Blake Gopnik gets in touch with the prurient power of art in the Washington Post:
After well over a century of prim coverups, literal and metaphorical, of the sexual content of the greatest nudes in art, experts have been waking up to the erotic, even pornographic, potential. “I think it’s essential that we understand them as objects in the context of men wanting to look at naked women,” says Amelia Jones, a pioneer of feminist art history who teaches at the University of Manchester in England. Over the past decade or two, most of her colleagues have abandoned the genteel distinction Sir Kenneth Clark insisted on, in a famous lecture series in Washington in 1953, between the chaste “nude,” cleansed by an artwork’s aesthetic and philosophical ambitions, and pictures of the pruriently “naked,” meant to get a rise out of viewers.
The new view: Flesh is flesh is flesh. Any culture that thinks “sex” when it sees naked bodies will still think “sex” when it sees pictures of them.

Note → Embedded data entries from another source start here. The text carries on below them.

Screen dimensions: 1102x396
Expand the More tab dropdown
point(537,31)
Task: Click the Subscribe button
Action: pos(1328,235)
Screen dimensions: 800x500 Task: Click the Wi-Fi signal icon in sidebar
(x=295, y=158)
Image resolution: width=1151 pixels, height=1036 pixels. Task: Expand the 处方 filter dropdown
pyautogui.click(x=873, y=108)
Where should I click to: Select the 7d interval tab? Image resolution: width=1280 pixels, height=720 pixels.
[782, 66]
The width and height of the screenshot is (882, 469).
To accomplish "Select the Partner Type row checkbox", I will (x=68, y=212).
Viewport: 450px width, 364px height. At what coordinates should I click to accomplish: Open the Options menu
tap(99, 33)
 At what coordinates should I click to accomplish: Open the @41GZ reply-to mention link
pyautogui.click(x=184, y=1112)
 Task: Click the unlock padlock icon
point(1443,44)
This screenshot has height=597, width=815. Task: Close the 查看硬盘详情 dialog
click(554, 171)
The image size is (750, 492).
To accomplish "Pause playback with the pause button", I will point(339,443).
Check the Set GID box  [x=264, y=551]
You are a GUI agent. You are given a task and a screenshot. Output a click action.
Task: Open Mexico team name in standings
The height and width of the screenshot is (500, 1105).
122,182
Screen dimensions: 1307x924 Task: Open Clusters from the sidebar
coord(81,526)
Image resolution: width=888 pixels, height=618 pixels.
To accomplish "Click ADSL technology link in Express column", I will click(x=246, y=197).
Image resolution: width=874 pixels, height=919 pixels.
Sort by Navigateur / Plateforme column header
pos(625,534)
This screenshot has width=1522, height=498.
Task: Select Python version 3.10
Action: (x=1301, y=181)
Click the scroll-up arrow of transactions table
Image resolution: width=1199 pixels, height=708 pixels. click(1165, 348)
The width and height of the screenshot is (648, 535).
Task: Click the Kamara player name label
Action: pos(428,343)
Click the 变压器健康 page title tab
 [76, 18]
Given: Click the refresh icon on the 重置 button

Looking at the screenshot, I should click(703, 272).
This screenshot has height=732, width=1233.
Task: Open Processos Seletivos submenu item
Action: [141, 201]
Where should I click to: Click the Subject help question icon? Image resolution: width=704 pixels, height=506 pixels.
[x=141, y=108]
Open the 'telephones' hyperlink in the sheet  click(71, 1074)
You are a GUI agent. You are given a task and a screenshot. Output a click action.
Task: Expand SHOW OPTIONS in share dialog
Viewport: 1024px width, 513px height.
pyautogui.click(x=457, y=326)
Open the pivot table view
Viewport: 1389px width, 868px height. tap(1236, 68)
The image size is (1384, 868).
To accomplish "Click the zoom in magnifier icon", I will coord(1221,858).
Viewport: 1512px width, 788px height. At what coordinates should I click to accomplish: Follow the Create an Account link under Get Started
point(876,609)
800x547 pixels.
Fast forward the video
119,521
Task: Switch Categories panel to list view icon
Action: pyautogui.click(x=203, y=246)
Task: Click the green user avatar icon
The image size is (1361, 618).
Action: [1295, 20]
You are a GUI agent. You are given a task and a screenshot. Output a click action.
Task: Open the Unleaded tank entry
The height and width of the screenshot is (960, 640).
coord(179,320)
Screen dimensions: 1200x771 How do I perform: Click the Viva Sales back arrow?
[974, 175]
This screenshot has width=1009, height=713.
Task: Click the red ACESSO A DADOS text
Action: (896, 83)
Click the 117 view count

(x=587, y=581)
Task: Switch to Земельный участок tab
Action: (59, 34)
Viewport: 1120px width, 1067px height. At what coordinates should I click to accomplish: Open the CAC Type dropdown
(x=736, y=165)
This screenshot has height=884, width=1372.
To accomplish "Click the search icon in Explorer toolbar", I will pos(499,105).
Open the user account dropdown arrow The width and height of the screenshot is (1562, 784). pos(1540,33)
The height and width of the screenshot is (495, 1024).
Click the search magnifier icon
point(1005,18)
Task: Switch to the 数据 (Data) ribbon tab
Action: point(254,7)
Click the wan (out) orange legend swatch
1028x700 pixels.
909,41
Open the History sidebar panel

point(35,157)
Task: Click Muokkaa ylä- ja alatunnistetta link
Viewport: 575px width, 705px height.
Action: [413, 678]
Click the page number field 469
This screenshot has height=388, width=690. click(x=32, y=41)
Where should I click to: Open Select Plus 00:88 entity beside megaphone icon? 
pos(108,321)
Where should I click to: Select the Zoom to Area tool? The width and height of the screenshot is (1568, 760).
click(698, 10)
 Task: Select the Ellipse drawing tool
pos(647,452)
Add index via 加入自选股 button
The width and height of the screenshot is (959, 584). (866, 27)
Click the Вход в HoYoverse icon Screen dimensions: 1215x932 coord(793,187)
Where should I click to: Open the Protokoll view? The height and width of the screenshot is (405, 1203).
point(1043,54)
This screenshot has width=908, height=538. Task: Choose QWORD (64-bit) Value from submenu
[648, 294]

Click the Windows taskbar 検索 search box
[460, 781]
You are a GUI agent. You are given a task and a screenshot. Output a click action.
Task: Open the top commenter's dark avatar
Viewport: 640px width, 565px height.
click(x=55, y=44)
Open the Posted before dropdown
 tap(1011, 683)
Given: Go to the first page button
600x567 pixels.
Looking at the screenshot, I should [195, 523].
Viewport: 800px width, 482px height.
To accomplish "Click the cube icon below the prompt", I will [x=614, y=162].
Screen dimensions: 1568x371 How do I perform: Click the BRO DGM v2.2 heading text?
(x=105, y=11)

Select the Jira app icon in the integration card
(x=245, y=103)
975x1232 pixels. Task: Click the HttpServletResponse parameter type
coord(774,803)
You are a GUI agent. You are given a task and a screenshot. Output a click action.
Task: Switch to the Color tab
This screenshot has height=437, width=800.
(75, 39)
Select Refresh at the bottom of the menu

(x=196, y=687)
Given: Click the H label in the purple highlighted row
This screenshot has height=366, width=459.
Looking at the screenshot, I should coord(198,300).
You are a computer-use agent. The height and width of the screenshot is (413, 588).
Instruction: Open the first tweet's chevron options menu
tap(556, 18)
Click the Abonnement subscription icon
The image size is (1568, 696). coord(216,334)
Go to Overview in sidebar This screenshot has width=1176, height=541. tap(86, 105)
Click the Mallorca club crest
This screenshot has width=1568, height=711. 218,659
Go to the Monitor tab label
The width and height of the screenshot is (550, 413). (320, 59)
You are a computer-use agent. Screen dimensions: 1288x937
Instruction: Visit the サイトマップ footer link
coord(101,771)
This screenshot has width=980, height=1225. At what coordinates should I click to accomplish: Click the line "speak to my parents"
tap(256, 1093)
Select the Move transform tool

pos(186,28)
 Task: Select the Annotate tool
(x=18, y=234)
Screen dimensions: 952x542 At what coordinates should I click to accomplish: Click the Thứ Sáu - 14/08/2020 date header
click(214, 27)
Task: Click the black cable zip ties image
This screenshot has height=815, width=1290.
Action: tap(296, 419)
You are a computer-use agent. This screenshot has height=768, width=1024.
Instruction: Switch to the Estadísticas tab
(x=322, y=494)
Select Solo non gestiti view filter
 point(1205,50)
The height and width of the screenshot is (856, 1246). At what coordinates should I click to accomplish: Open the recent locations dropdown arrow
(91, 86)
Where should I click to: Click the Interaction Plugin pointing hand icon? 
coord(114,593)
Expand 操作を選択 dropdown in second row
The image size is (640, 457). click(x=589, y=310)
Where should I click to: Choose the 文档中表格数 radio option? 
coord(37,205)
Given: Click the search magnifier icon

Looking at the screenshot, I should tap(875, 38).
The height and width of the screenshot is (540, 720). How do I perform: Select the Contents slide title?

As usual, Marcel Duchamp had hammered all this out before others, as we can see in an important show now at the Philadelphia Museum of Art. It digs deep into the making of his “Etant Donnés,” the wildly explicit peep show Duchamp left to the museum when he died in 1968. Duchamp’s last work did for pornography what his urinal “Fountain” had done for men’s-room plumbing back in 1917: It made clear that there’s nothing so out of bounds in our culture that it doesn’t have artistic repercussions.